# [Given entries]
— Start —
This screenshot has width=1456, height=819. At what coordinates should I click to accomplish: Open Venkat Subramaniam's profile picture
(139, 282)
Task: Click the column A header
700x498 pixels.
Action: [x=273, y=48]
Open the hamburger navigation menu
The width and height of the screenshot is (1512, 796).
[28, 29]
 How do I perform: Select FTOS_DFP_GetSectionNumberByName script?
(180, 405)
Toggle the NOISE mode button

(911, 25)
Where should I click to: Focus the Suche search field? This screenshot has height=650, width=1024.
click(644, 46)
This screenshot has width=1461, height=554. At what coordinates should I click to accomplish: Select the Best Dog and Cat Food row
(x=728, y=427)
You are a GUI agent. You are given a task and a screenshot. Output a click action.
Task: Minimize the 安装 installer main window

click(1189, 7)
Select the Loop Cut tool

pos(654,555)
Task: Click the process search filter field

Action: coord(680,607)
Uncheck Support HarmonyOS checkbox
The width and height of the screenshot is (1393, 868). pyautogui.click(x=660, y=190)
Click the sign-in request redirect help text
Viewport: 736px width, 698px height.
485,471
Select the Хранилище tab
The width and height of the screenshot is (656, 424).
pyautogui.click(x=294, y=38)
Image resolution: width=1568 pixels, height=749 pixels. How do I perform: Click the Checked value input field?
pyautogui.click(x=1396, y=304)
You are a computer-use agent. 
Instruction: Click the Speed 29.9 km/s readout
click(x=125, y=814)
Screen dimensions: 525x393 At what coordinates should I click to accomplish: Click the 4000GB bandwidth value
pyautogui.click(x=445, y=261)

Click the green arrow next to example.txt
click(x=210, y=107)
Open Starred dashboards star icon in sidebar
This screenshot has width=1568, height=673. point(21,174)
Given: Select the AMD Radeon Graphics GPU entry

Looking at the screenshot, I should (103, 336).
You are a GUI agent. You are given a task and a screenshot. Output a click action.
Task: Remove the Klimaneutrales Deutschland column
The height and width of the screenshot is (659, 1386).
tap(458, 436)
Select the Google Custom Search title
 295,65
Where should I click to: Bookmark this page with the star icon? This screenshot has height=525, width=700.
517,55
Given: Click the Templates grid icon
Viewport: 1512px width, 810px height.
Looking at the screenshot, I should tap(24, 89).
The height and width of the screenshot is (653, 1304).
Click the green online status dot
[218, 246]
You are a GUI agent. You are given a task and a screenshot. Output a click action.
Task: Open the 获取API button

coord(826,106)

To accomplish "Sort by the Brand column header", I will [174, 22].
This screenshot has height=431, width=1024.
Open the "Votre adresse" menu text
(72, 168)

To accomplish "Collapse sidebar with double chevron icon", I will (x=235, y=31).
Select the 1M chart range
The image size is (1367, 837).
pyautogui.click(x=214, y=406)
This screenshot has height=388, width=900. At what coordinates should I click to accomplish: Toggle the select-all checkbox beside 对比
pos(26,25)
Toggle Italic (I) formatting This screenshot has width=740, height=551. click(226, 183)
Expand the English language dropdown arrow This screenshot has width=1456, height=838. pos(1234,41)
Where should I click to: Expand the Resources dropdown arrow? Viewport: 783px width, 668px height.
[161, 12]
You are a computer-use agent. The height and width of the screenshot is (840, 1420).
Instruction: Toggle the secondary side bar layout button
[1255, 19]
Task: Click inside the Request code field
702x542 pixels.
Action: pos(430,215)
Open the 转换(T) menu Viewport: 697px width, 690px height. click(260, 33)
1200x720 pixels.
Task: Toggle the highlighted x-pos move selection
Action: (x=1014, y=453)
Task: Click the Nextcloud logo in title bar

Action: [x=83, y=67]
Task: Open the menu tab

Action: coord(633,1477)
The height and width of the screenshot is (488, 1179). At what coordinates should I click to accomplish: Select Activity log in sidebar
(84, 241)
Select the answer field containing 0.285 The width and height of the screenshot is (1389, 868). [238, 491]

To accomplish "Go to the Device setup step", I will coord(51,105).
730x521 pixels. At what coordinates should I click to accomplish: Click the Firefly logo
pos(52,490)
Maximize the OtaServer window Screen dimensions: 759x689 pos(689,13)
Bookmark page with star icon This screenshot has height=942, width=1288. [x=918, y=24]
— End —
Return the rows from the line that contains "Open the 转换(T)" through the line that contains "Select the answer", both included. Copy each one without any change.

# [Task output]
Open the 转换(T) menu Viewport: 697px width, 690px height. click(260, 33)
1200x720 pixels.
Task: Toggle the highlighted x-pos move selection
Action: (x=1014, y=453)
Task: Click the Nextcloud logo in title bar

Action: [x=83, y=67]
Task: Open the menu tab

Action: coord(633,1477)
The height and width of the screenshot is (488, 1179). At what coordinates should I click to accomplish: Select Activity log in sidebar
(84, 241)
Select the answer field containing 0.285 The width and height of the screenshot is (1389, 868). [238, 491]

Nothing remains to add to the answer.